**Page extract**
-- Opening Marker --

COVID-19 has left thousands with a distorted or lost sense of smell, but some of those who have been affected are helping researchers get a better handle on the phenomenon. This understanding and growing awareness of olfactory disorders could help people facing smell loss from COVID-19 or other causes, according to a cover story in Chemical & Engineering News, an independent news outlet of the American Chemical Society.
In the nose, neurons that detect odor molecules are surrounded by support cells, which hold the neurons in place, writes Senior Editor Laura Howes. SARS-CoV-2 attacks these support cells, which can release inflammatory factors that affect DNA organization in the neurons, messing up protein production and interfering with the process of smelling. While most people regain their sense of smell and taste within a couple of weeks of being infected with the virus, about 5% of people experience persistent changes. Gene scrambling might also be responsible for the disordered sense of smell — a phenomenon known as parosmia — that some experience, causing certain scents, such as meat and coffee, to seem disgusting.

-- Closing Marker --

**Data listing**
-- Opening Marker --

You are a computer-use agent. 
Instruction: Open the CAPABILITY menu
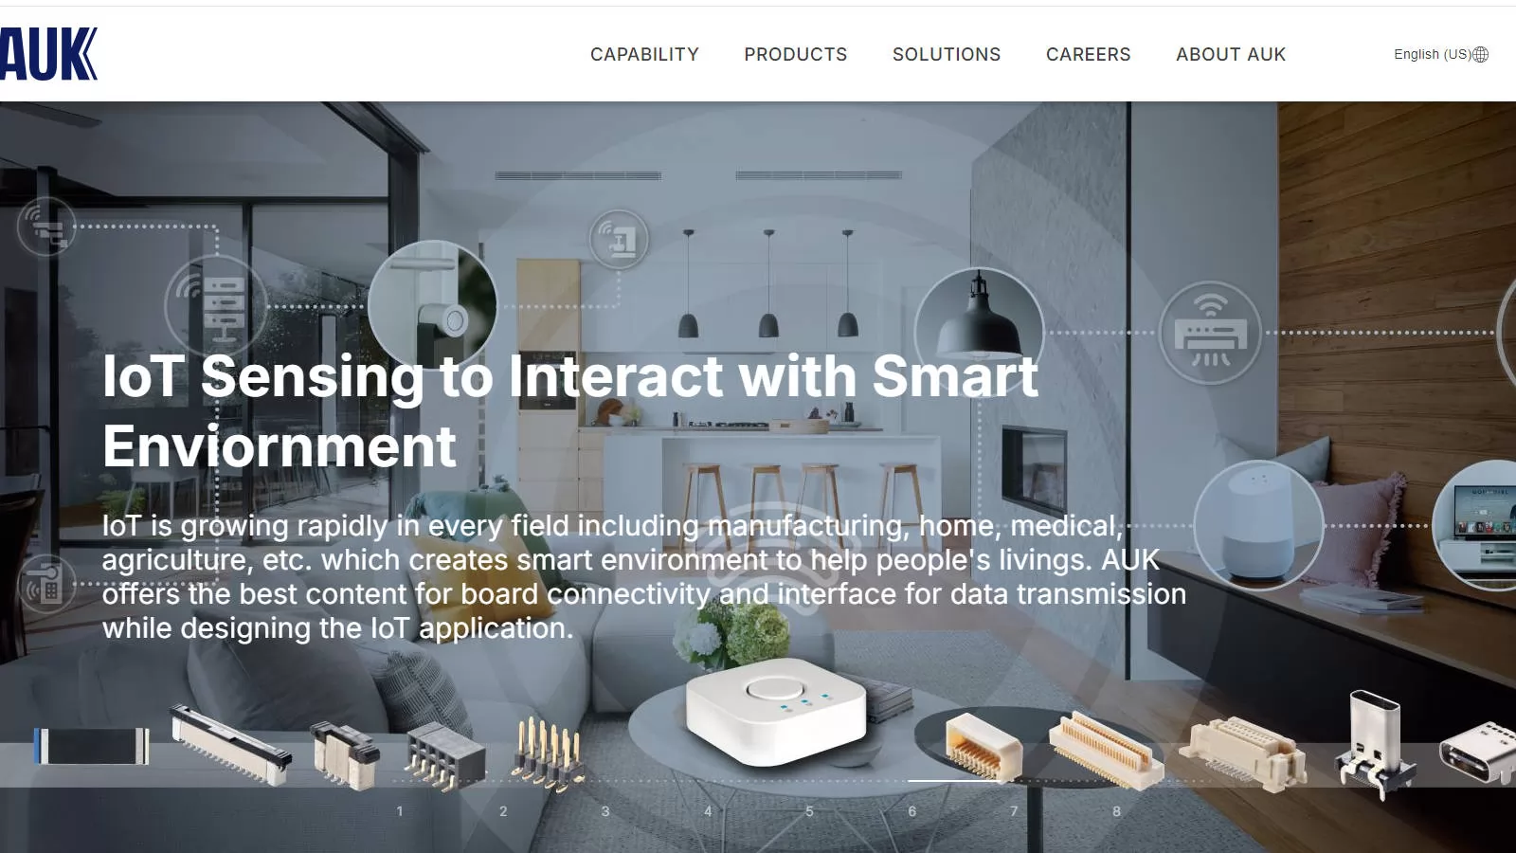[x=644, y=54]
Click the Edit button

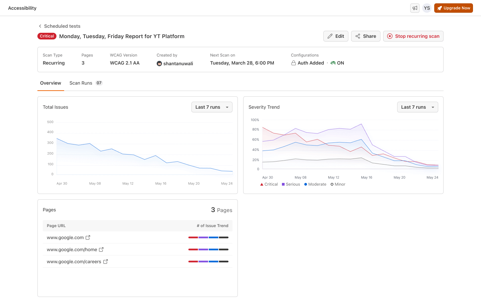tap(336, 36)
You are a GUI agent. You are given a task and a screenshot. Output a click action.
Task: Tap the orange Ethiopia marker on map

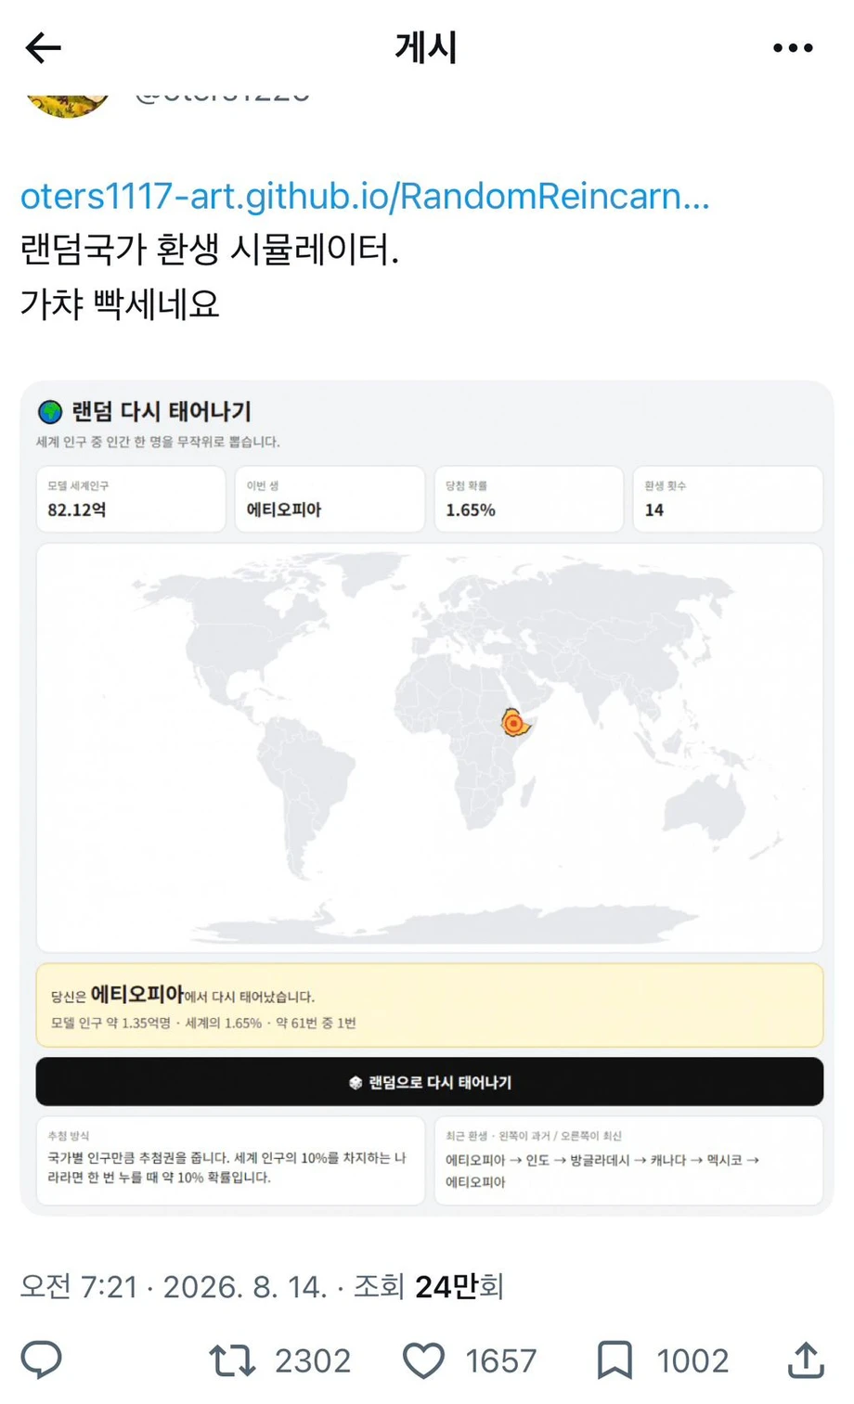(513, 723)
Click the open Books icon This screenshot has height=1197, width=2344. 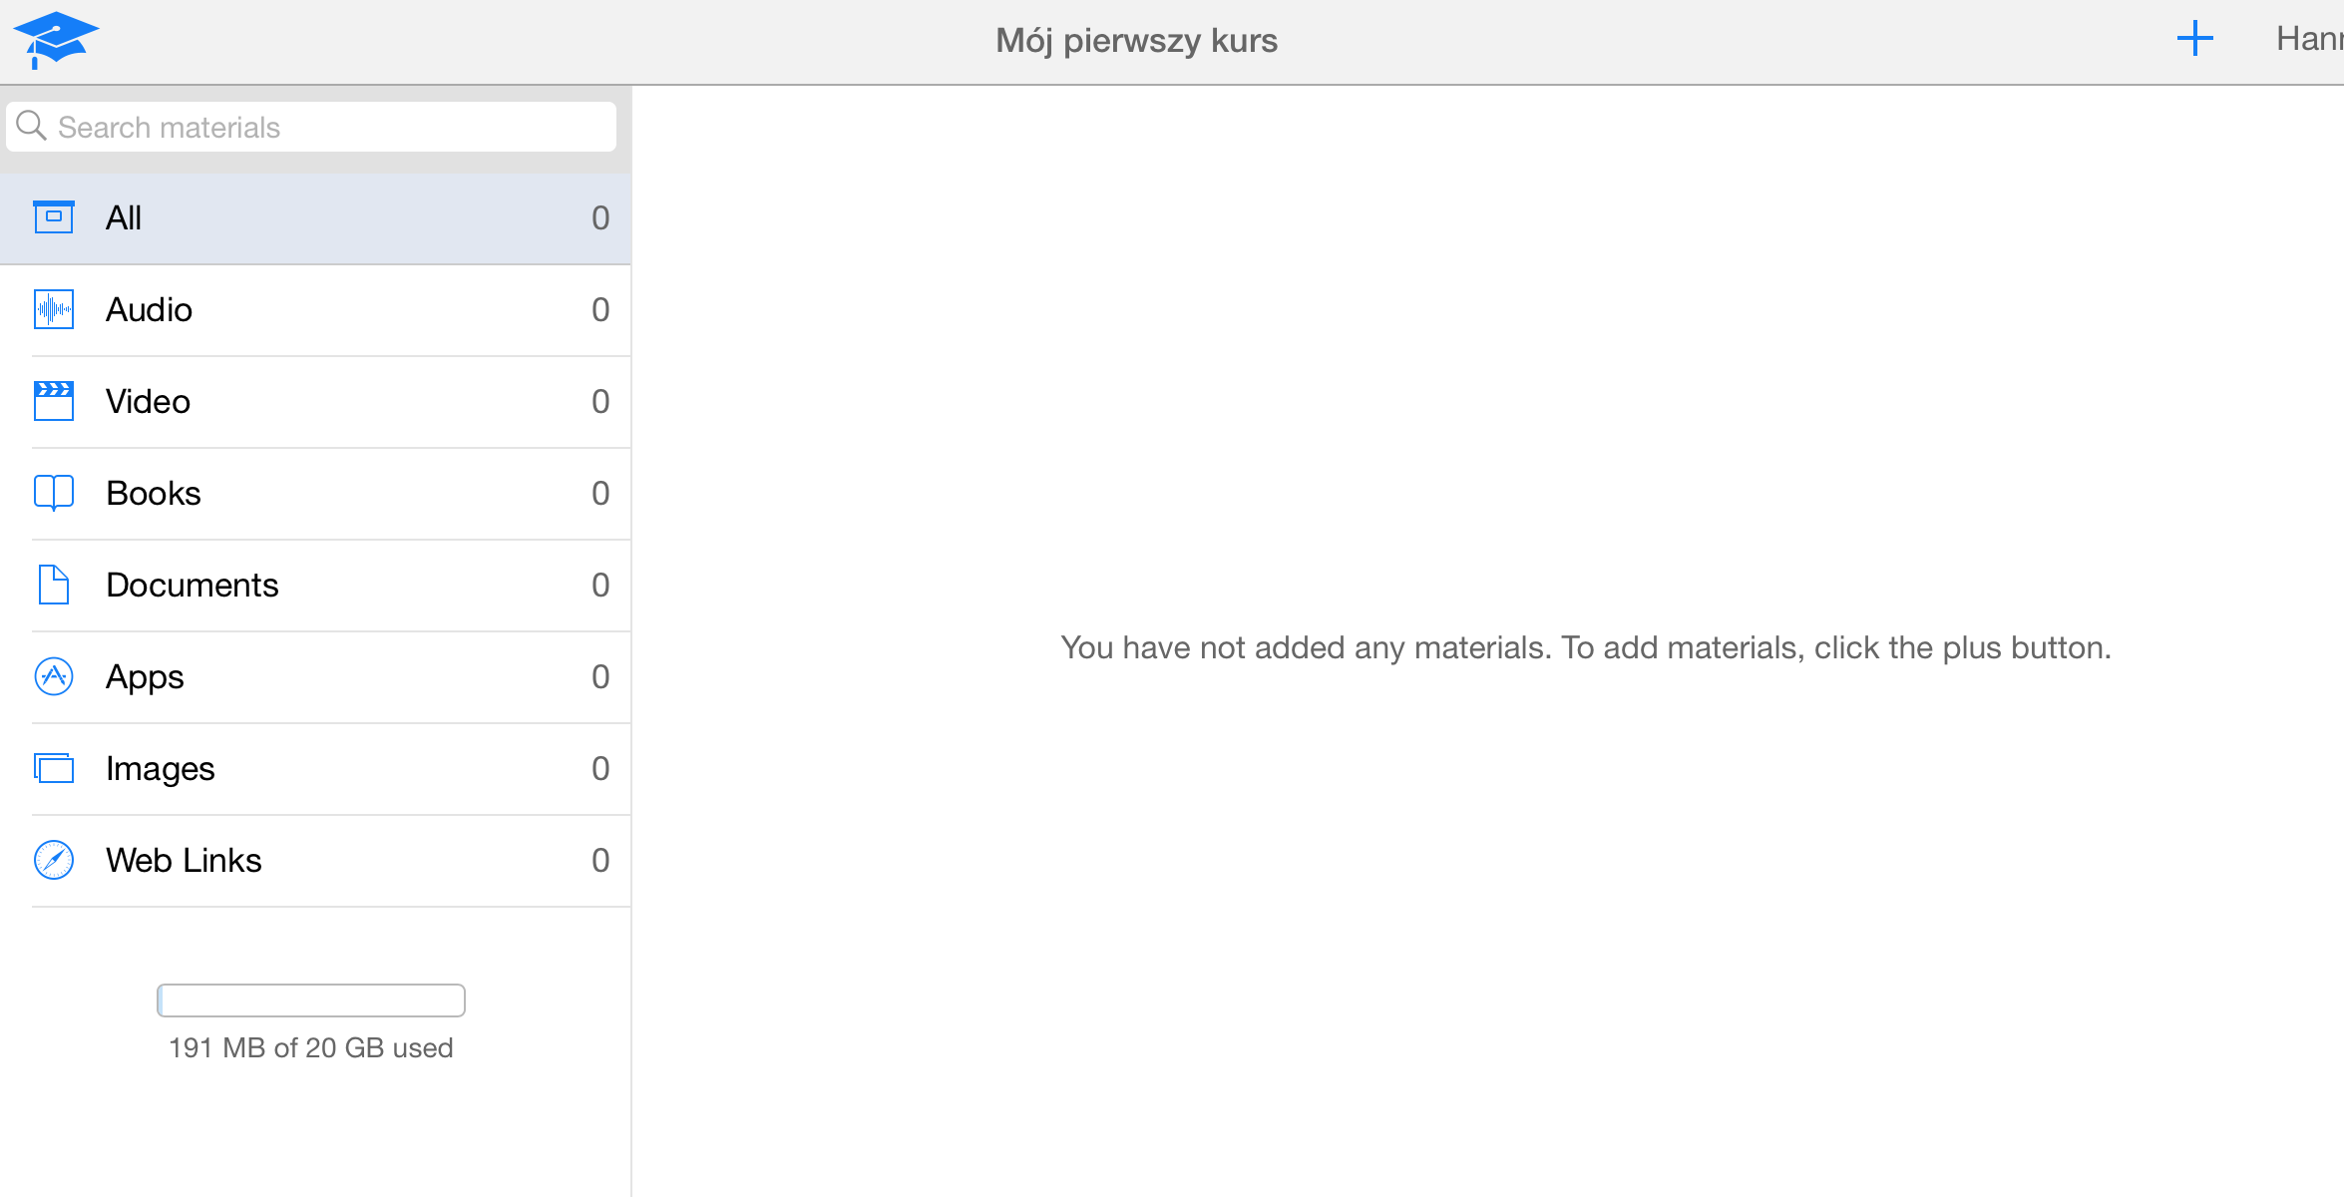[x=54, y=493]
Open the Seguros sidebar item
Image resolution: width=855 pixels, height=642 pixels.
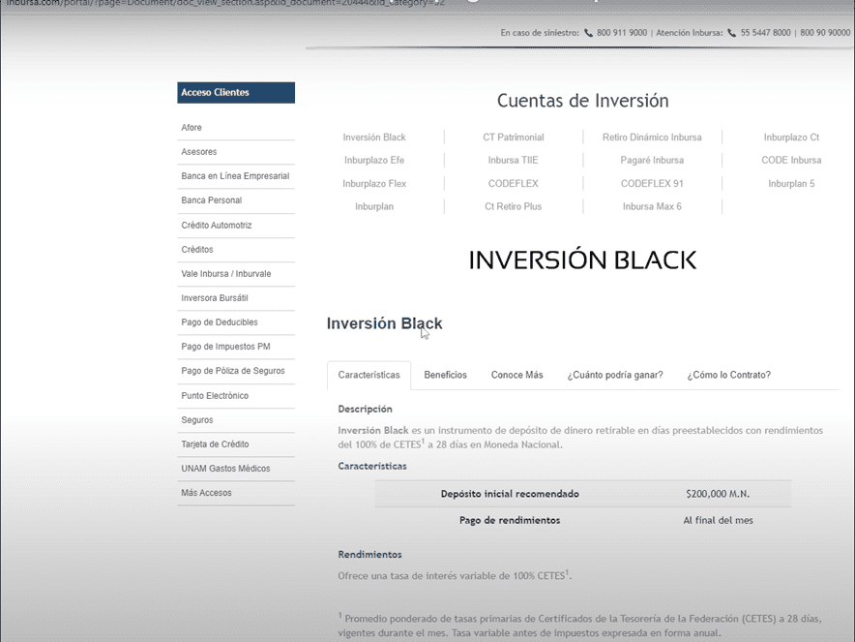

-- Closing Marker --

**Work instruction 1**
Decide whether each statement agrees with the passage on COVID-19 smell loss, answering yes or no and quoting the deciding words. (a) Support cells hold the odor-detecting neurons in place. (b) Most infected people take several months to regain their sense of smell. (c) The cover story appeared in a news outlet of the American Medical Association.
**Work instruction 2**
Please resume the passage on COVID-19 smell loss, starting after its last sentence.
Nothing in the listing is needed.

**Task answer 1**
(a) Yes: "neurons that detect odor molecules are surrounded by support cells, which hold the neurons in place"
(b) No: "most people regain their sense of smell and taste within a couple of weeks of being infected with the virus"
(c) No: "Chemical & Engineering News, an independent news outlet of the American Chemical Society"

**Task answer 2**
Understanding the mechanisms of olfaction and the reasons that smell loss occurs will help drug discovery efforts. Some potential treatments are already in clinical trials, including injections of platelet-rich plasma and topical vitamin A. Researchers are also looking at transplanting tissues and building olfactory implants as possible solutions. One approach, smell training, involves sniffing a sequence of four essential oils and can help people with parosmia recover more quickly. Researchers are continuing to find ways to improve a damaged sense of smell, which could greatly improve the quality of life for those who are affected.